Module meteor.scale

(anisotropic) scaling of crystallographic datasets

Global variables

var ScaleParameters

7x float tuple to hold anisotropic scaling parameters

Functions

def compute_scale_factors(*,
miller_indices: pd.Index,
scale_parameters: ScaleParameters,
scale_mode: str | ScaleMode) ‑> numpy.ndarray
Expand source code
def compute_scale_factors(
    *, miller_indices: pd.Index, scale_parameters: ScaleParameters, scale_mode: str | ScaleMode
) -> np.ndarray:
    if isinstance(scale_mode, str):
        scale_mode = ScaleMode(scale_mode)

    vector_h = np.array(list(miller_indices))
    if vector_h.shape[1] != DIMENSION_OF_MILLER_INDEX:
        msg = "`miller_indices` should be an (n, 3) multi-index of miller HKL indices, "
        msg += f"got shape: {vector_h.shape}"
        raise ValueError(msg)

    sp_as_array = np.array(scale_parameters)
    if sp_as_array.shape != (scale_mode.number_of_parameters,):
        msg = f"`scale_parameters` should be length {scale_mode.number_of_parameters} "
        msg += f"for mode={scale_mode}, got length: {len(scale_parameters)}"
        raise ParameterLengthMismatchError(msg)

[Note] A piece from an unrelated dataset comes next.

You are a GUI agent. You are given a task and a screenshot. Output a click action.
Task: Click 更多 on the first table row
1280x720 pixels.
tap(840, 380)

    # this code is part of a few tight loops; code below is fast and clear
    matrix_B = np.zeros((3, 3), dtype=sp_as_array.dtype)  # noqa: N806 (variable capitalization)

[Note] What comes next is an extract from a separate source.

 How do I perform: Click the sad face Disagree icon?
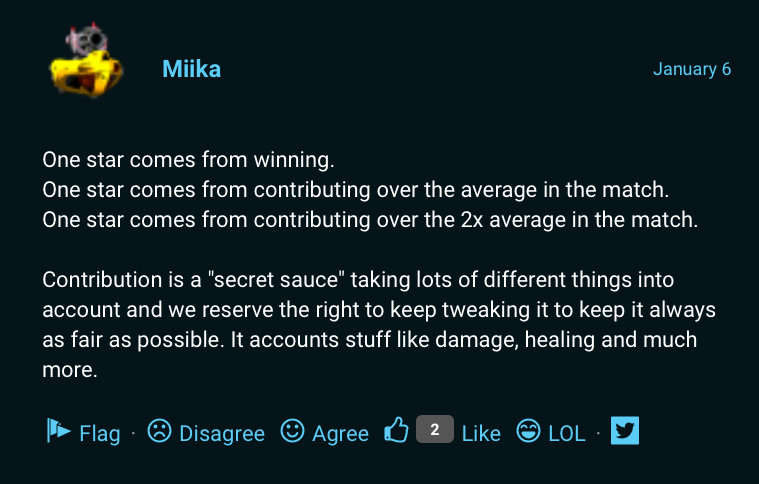tap(159, 432)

    if scale_mode == ScaleMode.anisotropic:
        matrix_B[0, 0] = sp_as_array[1]
        matrix_B[1, 1] = sp_as_array[2]
        matrix_B[2, 2] = sp_as_array[3]
        matrix_B[0, 1] = matrix_B[1, 0] = sp_as_array[4]
        matrix_B[0, 2] = matrix_B[2, 0] = sp_as_array[5]
        matrix_B[1, 2] = matrix_B[2, 1] = sp_as_array[6]

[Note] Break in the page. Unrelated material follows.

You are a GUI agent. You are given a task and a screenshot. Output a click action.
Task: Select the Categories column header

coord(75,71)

    elif scale_mode == ScaleMode.orthogonal:
        matrix_B[0, 0] = sp_as_array[1]
        matrix_B[1, 1] = sp_as_array[2]
        matrix_B[2, 2] = sp_as_array[3]

    elif scale_mode == ScaleMode.isotropic:
        matrix_B[0, 0] = sp_as_array[1]
        matrix_B[1, 1] = sp_as_array[1]
        matrix_B[2, 2] = sp_as_array[1]

    # NOTE: early return -- we don't need to compute the einsum for scale_mode "scalar"
    elif scale_mode == ScaleMode.scalar:
        return sp_as_array[0] * np.ones(vector_h.shape[0], dtype=np.float64)

    else:
        msg = f"mode {scale_mode} not valid"
        raise ValueError(msg)

    # the einsum implements sum_i{ h^T . B . h }
    exponential_argument = -np.einsum("ni,ij,nj->n", vector_h, matrix_B, vector_h)

    return sp_as_array[0] * np.exp(exponential_argument)
def scale_maps(*,
reference_map: Map,
map_to_scale: Map,
scale_mode: ScaleMode = anisotropic,
weight_using_uncertainties: bool = True,
least_squares_loss: str | Callable = 'huber') ‑> Map
Expand source code
def scale_maps(
    *,
    reference_map: Map,
    map_to_scale: Map,
    scale_mode: ScaleMode = ScaleMode.anisotropic,
    weight_using_uncertainties: bool = True,
    least_squares_loss: str | Callable = "huber",
) -> Map:
    """
    Scale a dataset to align it with a reference dataset using anisotropic scaling.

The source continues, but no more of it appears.